Exploiting Christian terminology for his own extremist
purposes, Mohr has described CPDL as “made up primarily of
Christians and/or Patriots, who see what is happening in our
government and are preparing for difficult times we believe
are ahead.” Mohr has described himself as an evangelist as
well as an author and lecturer. For many years he has
stridently promoted anti-Semitism, anti-Zionism, and white
supremacy, as a leader of the “Identity Church” movement.
(“Identity” is a pseudo-theological hate movement which holds
that white Anglo-Saxons are the Biblical “chosen people” and
that non-whites are “mud people.”)
In the summer of 1982, Mohn participated in a CPDL-CEDS
“festival” and was listed as “National Director of Plans and
Training” and “National Director of Defense Coordinators,”
among other titles, in the gatherings “Guide Book.” Others
attending the meeting were the late William P. Gale, an
anti-Semite who later helped found the Committee of the
States, and the late Robert Miles of Michigan, an ardent
racist and former Ku Klux Klan Grand Dragon.

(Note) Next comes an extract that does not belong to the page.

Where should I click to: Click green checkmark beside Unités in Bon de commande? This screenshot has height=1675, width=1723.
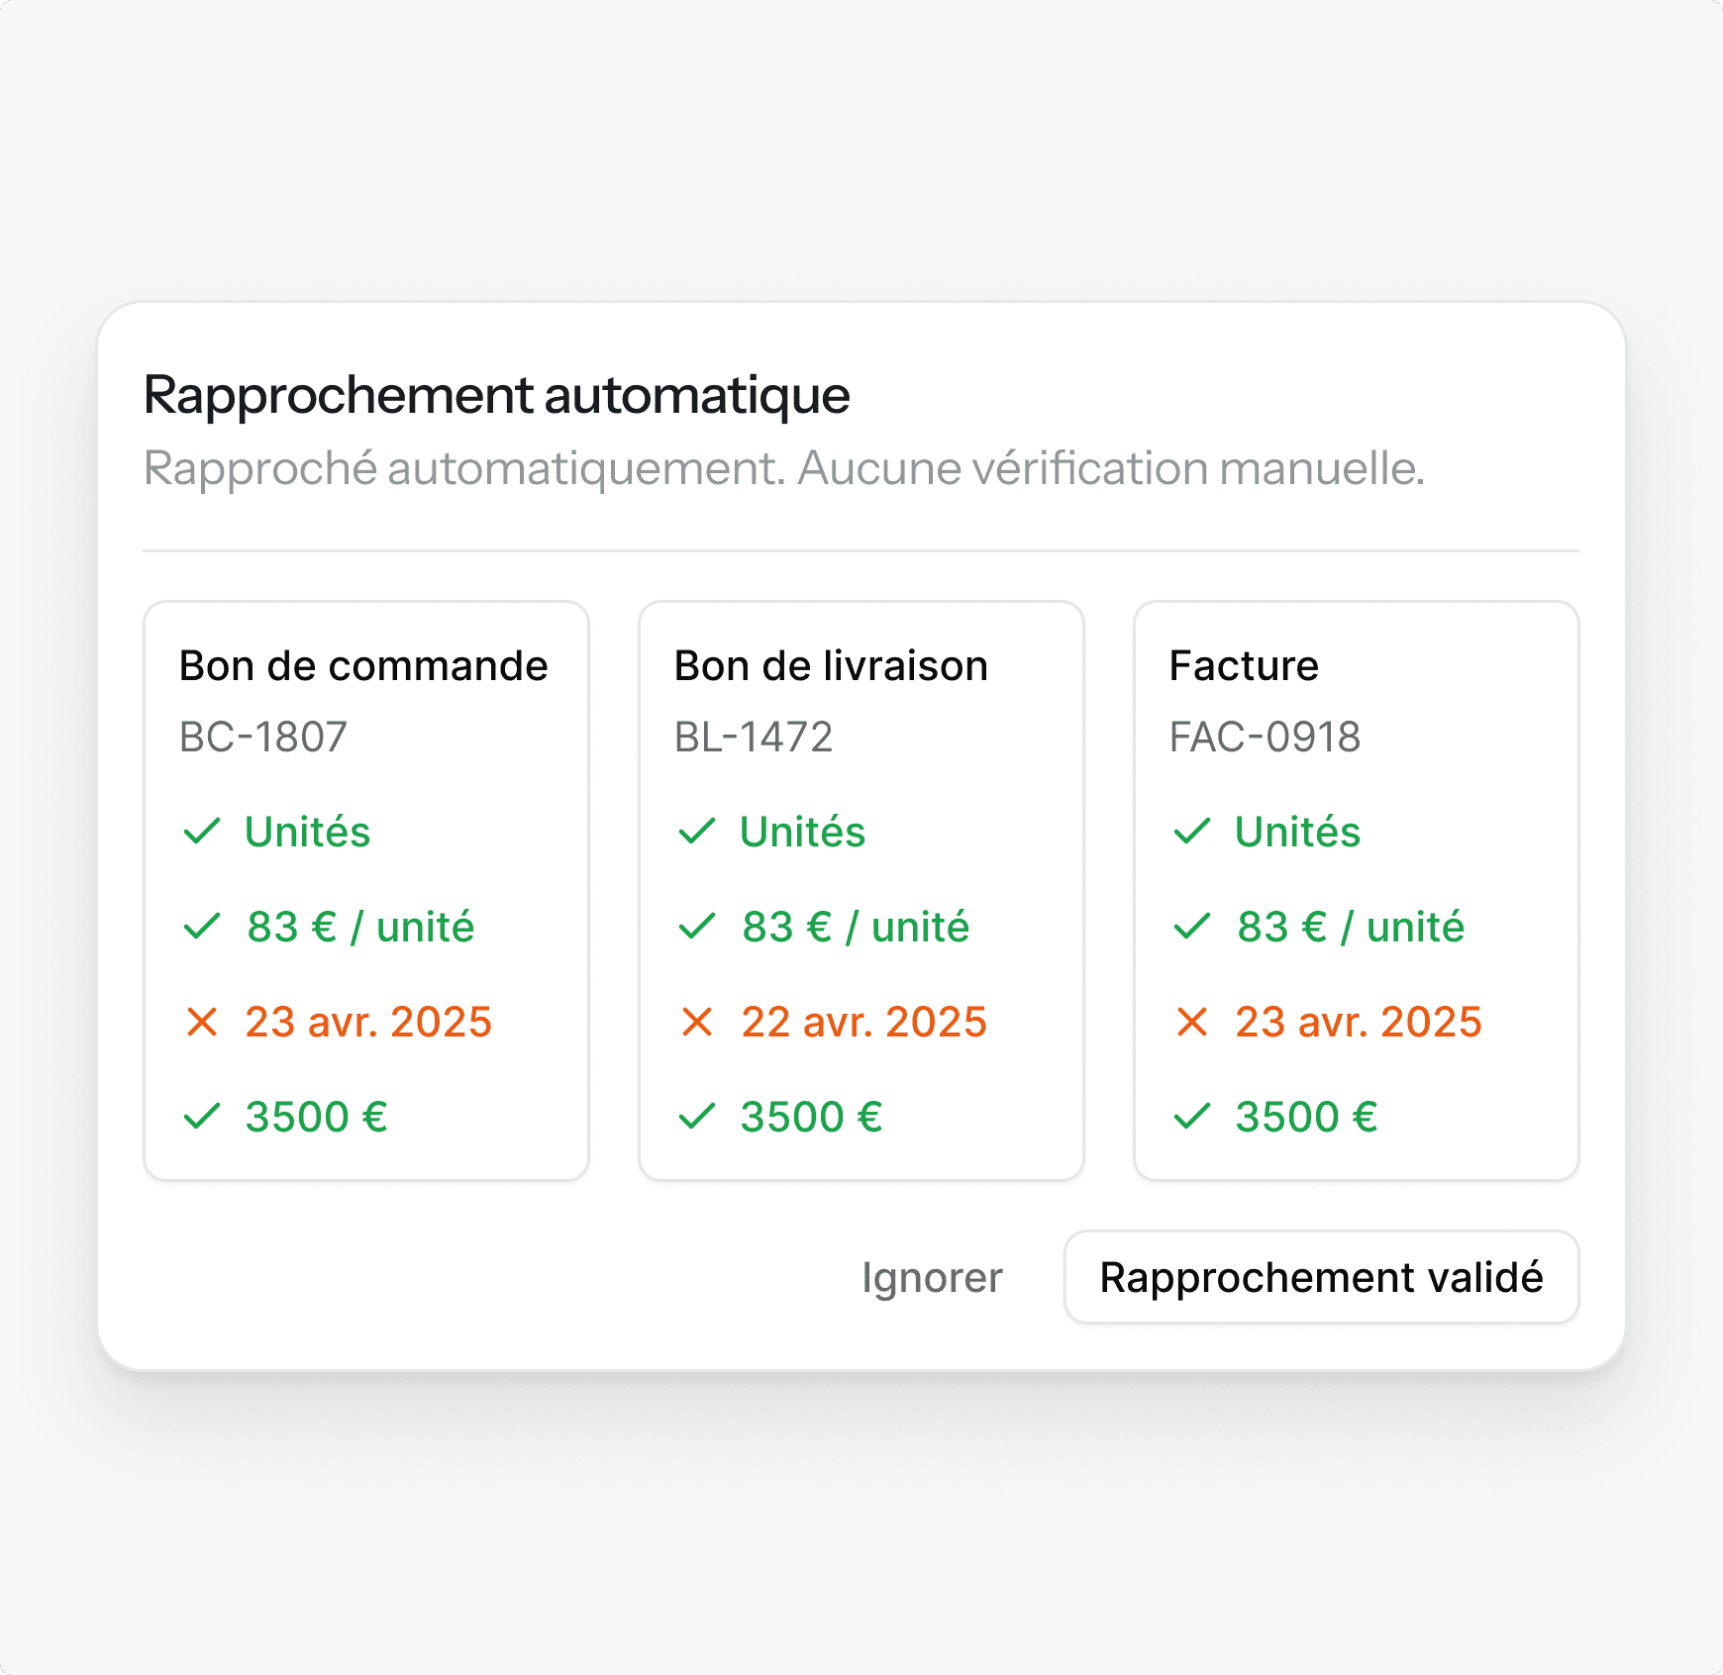(202, 832)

The March 1984 issue of “Faith for the Family,” an
evangelically oriented periodical, published an article titled
“Apostles of Darkness,” which criticized groups promoting a
“gospel of racial superiority [that] twist the scriptures and
pervert the person and work of the Lord Jesus Christ.” The
article pointed out that at the CPDL’s annual Freedom
Festivals, “Special Weapons Attack Training (SWAT), knife
fighting, hand-to-hand combat, homemade explosives, combat
patrols, and ‘streetsweeper shotgun’ [sic] are among the
subjects taught.”
Other extremist group gatherings in which Mohn participated
include the 1988 Aryan World Congress and a 1988 “Freedom
Festival” in Licking, Missouri, where classes were offered in
“survival techniques for the times of crisis….”
Mohr has also written books and pamphlets and has produced
videos espousing his anti-Semitic ideology. These materials
are often advertised in extremist publications. _The Great
Conspiracy_, for example, is a 60-page book covering “the
Talmudic conspiracy to rule the world.”
Over the years, Mohn has participated in many extremist
activities in addition to writing and publishing hate
materials. He has been involved in the prison ministry of
Crusade For Christ and Country, a program promoted in _The
Christian Patriot Crusader_, as designed to involve
incarcerated Identity members in the CPDL and to offer them
support and spiritual “guidance.”
The August 1990 “Christian Vanguard Newsletter” (published by
anti-Semite James K. Warner’s Louisiana-based New Christian
Crusade Church) reported that Mohr attended a June 1990
Identity “camp” meeting. Warner disclosed to his readers:
“Brother Jack Mohr informed those attending that this was to
be his last appearance at camp – due to his health – He is not
giving up the fight; he will continue to put out tracts,
books and tapes on conspiracy and Bible truths from his Bay
St. Louis, Mississippi home….” (Anti-Defamation League,
24-25)
Work Cited
Anti-Defamation League. [Special Report] Paranoia as Patriotism:
Far-Right Influences on the Militia Movement. 1995.